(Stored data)
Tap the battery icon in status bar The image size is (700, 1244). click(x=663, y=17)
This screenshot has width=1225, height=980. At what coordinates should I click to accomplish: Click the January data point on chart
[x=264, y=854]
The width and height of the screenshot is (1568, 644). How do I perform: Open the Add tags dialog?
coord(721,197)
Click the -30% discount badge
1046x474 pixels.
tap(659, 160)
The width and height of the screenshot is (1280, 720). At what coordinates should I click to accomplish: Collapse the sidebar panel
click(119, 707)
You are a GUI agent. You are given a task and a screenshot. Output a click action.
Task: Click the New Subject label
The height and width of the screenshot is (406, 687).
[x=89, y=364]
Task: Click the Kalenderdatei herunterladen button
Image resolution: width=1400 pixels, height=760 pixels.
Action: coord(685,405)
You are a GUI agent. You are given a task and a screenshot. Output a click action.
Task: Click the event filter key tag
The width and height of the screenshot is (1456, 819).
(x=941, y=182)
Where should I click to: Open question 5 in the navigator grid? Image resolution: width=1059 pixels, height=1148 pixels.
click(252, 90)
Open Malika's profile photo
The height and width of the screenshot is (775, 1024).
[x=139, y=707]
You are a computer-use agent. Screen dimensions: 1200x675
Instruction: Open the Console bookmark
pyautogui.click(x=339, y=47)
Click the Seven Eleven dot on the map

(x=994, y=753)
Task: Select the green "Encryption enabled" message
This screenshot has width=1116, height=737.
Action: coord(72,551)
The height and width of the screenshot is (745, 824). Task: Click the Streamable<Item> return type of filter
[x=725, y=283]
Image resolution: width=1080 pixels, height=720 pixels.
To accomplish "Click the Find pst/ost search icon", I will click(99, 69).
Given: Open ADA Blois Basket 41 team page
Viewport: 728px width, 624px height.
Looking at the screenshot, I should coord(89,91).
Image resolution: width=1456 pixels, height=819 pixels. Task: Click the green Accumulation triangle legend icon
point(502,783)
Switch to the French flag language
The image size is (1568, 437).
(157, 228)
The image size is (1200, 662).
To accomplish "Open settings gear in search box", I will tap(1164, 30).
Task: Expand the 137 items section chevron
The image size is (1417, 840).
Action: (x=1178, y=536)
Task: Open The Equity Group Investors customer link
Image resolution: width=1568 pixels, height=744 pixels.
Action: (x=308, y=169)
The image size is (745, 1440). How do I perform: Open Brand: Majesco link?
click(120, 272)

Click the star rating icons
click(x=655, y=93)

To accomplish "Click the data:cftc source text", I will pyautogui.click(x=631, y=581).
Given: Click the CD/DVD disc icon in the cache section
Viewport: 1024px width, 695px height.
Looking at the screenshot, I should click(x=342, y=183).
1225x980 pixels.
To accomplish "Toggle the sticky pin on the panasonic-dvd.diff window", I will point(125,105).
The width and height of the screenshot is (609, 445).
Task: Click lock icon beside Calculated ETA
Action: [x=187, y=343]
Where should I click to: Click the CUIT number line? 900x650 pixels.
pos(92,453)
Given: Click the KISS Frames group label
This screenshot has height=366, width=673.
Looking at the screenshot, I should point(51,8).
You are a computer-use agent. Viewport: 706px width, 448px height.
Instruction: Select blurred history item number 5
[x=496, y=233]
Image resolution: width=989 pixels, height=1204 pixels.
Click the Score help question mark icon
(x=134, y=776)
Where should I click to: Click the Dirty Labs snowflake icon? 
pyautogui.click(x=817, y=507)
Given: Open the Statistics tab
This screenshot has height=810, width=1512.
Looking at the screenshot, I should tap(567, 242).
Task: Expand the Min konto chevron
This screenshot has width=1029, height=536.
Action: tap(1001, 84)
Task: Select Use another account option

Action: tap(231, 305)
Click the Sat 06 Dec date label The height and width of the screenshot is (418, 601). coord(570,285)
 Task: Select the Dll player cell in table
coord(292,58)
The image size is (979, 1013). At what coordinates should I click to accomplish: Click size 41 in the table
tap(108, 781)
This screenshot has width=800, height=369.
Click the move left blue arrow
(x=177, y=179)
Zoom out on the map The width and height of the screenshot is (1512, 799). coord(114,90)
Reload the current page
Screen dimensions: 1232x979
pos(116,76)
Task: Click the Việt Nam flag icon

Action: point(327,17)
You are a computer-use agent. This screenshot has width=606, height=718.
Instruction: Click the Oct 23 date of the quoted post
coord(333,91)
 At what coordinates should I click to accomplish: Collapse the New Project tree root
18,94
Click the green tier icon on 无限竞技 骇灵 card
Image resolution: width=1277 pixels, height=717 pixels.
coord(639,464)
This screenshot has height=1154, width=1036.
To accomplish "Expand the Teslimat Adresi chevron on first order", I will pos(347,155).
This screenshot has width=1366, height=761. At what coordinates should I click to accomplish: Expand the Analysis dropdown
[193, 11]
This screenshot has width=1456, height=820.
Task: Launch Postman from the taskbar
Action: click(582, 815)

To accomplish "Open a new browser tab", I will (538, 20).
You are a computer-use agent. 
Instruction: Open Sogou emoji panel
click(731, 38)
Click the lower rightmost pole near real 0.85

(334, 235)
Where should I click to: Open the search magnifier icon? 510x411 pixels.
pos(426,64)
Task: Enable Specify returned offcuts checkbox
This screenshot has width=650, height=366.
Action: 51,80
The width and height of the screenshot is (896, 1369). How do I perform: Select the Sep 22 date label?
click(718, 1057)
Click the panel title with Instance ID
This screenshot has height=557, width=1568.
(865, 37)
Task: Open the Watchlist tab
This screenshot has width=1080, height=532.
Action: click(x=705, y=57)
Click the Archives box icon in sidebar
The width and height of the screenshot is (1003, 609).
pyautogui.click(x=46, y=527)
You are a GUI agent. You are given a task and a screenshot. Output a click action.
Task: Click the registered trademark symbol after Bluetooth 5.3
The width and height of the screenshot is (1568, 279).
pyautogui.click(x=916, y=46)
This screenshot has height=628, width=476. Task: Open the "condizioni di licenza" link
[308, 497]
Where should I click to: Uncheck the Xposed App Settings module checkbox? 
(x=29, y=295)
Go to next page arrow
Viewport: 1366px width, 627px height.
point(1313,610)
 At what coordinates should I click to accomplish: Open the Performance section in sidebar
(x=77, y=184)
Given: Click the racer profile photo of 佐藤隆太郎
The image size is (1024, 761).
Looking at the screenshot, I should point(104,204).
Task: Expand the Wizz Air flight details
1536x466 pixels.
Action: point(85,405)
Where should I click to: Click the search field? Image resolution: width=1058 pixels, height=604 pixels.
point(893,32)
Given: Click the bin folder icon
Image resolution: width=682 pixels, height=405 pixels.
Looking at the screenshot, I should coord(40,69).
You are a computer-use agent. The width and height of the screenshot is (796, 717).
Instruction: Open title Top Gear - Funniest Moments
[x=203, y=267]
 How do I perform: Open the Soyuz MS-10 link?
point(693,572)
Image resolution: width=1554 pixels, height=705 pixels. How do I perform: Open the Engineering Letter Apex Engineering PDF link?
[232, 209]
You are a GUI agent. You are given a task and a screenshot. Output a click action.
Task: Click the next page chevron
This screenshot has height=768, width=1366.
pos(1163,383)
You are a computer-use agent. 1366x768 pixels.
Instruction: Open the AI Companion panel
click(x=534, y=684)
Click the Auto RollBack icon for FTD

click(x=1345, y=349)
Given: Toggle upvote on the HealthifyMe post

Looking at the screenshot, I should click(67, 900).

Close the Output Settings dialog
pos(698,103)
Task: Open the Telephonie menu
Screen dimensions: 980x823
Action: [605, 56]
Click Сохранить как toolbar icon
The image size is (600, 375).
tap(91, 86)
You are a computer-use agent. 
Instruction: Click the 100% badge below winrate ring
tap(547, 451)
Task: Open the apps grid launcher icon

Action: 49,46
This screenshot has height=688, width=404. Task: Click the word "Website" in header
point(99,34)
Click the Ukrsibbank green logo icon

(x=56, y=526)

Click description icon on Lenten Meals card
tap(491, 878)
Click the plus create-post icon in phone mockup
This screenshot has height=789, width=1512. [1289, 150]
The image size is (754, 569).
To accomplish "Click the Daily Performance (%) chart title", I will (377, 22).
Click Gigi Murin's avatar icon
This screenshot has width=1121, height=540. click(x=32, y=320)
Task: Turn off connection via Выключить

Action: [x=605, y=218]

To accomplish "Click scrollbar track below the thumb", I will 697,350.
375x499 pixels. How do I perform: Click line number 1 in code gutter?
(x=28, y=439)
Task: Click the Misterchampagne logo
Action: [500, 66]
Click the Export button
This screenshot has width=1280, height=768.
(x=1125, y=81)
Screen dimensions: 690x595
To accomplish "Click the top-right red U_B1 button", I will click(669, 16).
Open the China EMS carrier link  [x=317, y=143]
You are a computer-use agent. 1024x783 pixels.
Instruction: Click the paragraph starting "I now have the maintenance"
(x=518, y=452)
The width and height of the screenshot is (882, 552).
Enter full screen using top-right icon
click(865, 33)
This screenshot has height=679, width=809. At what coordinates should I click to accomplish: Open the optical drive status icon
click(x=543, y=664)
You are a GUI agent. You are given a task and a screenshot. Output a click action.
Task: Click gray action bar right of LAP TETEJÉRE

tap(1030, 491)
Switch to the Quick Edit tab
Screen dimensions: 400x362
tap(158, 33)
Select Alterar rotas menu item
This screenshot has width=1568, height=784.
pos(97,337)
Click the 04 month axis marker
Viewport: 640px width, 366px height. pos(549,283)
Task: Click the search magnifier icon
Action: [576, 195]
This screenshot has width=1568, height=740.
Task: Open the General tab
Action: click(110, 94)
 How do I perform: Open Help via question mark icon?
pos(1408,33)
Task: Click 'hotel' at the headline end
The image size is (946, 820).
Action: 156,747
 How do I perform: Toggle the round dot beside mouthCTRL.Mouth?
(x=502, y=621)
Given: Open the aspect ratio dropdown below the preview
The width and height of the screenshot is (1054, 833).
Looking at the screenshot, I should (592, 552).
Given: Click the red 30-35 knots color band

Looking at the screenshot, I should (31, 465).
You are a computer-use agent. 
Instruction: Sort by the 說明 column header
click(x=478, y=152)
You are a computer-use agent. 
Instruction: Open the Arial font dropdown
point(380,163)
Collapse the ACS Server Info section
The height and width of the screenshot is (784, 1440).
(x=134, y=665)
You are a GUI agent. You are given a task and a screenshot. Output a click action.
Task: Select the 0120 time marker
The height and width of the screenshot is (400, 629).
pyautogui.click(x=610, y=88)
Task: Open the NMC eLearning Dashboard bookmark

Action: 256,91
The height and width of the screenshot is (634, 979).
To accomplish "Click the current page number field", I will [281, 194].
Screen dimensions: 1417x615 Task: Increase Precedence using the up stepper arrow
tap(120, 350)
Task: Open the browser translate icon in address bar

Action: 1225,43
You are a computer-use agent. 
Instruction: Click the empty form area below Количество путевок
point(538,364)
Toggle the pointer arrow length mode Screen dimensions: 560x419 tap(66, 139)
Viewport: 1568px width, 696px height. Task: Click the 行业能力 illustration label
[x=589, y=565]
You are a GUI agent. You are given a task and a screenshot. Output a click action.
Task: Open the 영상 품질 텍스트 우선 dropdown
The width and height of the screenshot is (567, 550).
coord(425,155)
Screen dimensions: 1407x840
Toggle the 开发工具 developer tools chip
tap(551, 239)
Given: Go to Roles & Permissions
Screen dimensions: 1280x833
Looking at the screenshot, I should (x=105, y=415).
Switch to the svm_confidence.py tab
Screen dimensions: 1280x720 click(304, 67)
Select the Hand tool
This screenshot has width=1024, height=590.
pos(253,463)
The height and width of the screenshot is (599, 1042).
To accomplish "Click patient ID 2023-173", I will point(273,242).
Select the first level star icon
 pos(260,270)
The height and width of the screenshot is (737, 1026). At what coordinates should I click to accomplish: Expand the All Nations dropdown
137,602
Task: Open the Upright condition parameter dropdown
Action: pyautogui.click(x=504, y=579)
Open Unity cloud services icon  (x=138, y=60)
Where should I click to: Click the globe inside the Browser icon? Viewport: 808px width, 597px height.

**Task prompt:** The answer must be one number, the count of lines above that hold the word "menu".

**Response below:** 2